Look through the material below for "Choose". Copy every line that contains it.
◇ ◇ ◇
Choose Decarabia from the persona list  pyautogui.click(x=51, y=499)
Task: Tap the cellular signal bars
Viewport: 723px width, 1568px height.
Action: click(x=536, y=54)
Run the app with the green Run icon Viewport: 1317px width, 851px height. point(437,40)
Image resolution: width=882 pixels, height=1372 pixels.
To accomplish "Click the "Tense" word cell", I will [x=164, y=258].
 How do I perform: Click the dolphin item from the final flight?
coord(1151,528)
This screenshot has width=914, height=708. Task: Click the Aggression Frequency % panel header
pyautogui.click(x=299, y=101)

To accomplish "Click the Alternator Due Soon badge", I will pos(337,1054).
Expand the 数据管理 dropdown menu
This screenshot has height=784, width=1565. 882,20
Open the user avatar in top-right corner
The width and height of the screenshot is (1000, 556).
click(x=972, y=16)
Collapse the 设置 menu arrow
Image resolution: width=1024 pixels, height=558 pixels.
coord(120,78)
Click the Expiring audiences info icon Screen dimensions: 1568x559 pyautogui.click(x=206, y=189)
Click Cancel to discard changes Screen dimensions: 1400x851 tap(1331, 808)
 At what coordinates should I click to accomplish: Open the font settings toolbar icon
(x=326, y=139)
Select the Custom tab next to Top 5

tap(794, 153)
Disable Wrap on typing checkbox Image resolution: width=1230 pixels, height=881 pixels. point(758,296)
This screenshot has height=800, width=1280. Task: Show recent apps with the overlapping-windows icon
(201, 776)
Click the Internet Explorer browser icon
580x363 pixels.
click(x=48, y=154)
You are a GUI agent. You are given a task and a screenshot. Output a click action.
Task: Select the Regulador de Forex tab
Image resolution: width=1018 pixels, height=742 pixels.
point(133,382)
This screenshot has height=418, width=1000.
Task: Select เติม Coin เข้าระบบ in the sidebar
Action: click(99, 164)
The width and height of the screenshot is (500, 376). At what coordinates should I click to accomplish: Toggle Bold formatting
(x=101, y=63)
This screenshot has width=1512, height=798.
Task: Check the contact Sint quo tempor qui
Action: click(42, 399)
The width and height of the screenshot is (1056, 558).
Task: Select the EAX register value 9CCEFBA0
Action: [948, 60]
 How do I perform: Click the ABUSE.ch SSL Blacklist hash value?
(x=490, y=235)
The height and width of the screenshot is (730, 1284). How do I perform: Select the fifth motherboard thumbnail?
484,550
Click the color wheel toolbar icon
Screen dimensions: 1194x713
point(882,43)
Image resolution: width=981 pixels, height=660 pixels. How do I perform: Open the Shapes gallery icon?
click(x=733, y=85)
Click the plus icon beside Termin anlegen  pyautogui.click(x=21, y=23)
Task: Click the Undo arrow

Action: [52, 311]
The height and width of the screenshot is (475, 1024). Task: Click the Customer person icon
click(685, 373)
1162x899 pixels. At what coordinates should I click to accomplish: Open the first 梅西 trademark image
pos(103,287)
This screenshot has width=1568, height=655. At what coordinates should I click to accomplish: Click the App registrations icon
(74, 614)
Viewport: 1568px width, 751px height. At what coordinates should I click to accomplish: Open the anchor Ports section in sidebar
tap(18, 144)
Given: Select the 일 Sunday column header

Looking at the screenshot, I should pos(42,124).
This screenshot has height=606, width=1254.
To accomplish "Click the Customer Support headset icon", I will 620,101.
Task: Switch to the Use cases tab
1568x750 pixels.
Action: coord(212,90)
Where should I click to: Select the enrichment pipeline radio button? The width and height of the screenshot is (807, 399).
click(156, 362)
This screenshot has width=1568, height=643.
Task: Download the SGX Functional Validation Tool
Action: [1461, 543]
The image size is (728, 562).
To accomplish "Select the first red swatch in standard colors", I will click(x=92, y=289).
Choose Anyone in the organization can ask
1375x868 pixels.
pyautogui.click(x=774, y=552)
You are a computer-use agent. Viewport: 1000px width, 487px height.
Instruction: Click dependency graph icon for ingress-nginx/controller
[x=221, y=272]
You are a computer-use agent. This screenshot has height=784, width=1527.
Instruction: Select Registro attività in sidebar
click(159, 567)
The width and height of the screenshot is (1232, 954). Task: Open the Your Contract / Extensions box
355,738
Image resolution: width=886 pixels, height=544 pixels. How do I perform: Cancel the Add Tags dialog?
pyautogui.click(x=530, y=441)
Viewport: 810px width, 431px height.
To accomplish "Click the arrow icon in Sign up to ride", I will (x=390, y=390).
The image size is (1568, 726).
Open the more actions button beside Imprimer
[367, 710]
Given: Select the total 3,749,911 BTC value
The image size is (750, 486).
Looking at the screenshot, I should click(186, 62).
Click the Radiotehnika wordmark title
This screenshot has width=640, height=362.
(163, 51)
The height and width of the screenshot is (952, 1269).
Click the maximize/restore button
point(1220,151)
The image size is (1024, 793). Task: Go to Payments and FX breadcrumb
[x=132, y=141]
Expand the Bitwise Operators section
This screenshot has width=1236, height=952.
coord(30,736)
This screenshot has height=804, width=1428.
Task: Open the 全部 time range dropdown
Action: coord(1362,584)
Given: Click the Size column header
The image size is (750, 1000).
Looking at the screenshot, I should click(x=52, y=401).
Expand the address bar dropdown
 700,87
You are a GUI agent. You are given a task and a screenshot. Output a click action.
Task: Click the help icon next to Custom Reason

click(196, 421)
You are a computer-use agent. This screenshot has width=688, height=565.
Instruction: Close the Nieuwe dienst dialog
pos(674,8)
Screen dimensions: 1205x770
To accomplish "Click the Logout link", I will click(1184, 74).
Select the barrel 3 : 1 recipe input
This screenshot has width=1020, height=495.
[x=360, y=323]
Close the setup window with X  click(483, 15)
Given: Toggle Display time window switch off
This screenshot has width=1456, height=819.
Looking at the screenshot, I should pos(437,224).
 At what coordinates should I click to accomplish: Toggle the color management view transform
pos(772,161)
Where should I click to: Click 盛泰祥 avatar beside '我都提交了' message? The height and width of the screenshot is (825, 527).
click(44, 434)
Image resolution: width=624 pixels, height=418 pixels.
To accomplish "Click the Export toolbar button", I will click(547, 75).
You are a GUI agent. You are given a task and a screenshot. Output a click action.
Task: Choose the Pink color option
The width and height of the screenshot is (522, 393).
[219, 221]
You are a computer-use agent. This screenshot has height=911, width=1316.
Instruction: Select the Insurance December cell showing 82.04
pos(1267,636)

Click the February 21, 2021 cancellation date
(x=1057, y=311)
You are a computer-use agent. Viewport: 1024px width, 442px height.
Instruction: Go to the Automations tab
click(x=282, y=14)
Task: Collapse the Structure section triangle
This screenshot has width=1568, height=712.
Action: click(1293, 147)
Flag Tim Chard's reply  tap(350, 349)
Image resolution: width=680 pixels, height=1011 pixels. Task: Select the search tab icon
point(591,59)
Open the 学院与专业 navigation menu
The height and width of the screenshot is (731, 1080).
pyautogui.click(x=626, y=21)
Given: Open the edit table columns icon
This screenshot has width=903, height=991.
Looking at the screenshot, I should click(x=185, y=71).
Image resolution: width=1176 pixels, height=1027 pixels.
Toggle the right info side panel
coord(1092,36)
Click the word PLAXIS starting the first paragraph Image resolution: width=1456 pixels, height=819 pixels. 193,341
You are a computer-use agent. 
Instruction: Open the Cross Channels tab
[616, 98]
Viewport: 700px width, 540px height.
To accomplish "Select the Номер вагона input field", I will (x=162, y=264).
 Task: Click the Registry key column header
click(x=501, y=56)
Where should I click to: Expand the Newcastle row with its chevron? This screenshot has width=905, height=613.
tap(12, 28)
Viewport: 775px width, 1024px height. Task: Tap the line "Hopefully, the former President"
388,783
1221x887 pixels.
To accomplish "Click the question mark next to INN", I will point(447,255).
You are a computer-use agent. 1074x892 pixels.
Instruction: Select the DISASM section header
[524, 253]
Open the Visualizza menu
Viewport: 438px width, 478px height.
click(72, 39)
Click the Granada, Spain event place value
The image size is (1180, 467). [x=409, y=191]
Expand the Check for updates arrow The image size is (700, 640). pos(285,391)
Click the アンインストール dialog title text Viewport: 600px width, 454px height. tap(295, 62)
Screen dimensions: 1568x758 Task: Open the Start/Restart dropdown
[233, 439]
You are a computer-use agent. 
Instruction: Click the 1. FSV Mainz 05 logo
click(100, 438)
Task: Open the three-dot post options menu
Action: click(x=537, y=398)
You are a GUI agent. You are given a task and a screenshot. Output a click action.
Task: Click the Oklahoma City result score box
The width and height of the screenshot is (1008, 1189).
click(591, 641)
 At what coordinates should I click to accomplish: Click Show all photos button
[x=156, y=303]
◇ ◇ ◇
Response area:
Choose Decarabia from the persona list  pyautogui.click(x=51, y=499)
Choose Anyone in the organization can ask
Task: Choose the Pink color option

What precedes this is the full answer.